The way he caressed the term with his American accent did not settle the swirl still heating her core after being treated to his smile. One minute into their business discussion about resolving the issue with her visa her body had already betrayed her. She cleared her throat. “And when my visa is renewed, we will dissolve the marriage.”

He nodded. “An annulment. My lawyers will take care of everything. I’ve already laid out the pertinent points to them in an email. I just need your agreement before I hit Send.”

This was moving far too fast. She could feel the threads of control slipping from her fingers. If she married Warren, he could easily change his mind about the no-intimacy clause. They’d be legally married and she hadn’t a clue what kind of recourse she might have if he decided they would consummate the marriage whether she liked it or not.

If he knew she wore racy lingerie beneath her staid suits, would he change his mind?

She shook off those thoughts. Warren wasn’t offering this solution so he could take advantage of her. They’d worked together late into the night many times, long after the last of his employees had gone home.
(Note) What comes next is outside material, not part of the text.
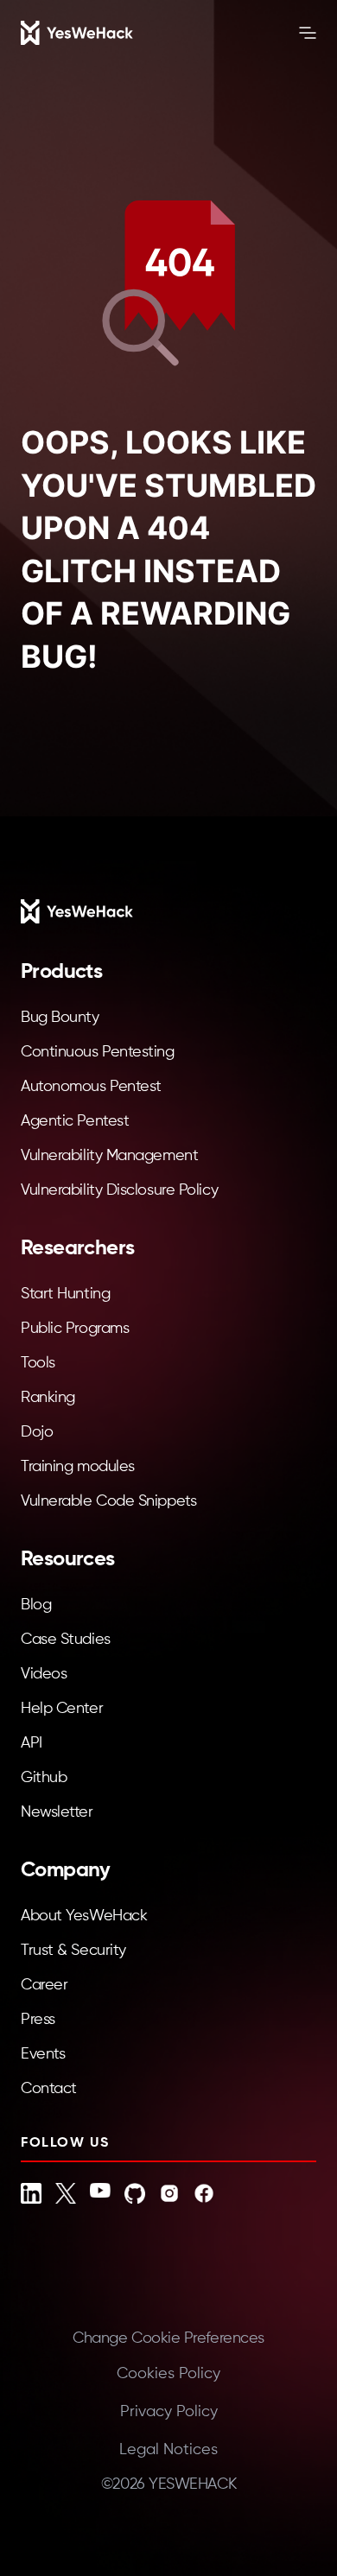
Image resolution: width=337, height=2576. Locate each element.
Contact (49, 2089)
He’d never been anything but the soul of propriety, which was why she loved this job. He listened to her, valued her opinion. Otherwise, he wouldn’t have gone to these lengths to keep her on the project.

That alone went a long way. Her knees might be weak at the thought of putting herself at his mercy. But she was also continuing in a positive environment that was good for her battered psyche.

There wasn’t really a choice. She could never accept her employer’s mistake and take the offered job in Melbourne. She’d have to agree to become Warren’s bride by contract.

The thought unleashed a shiver she couldn’t control. They’d be living together. Wouldn’t they? How could they convince the authorities they were married unless she moved into his house? But that would make it so much harder to keep her normally vivacious personality under wraps, lest she accidentally give Warren the impression she welcomed his advances.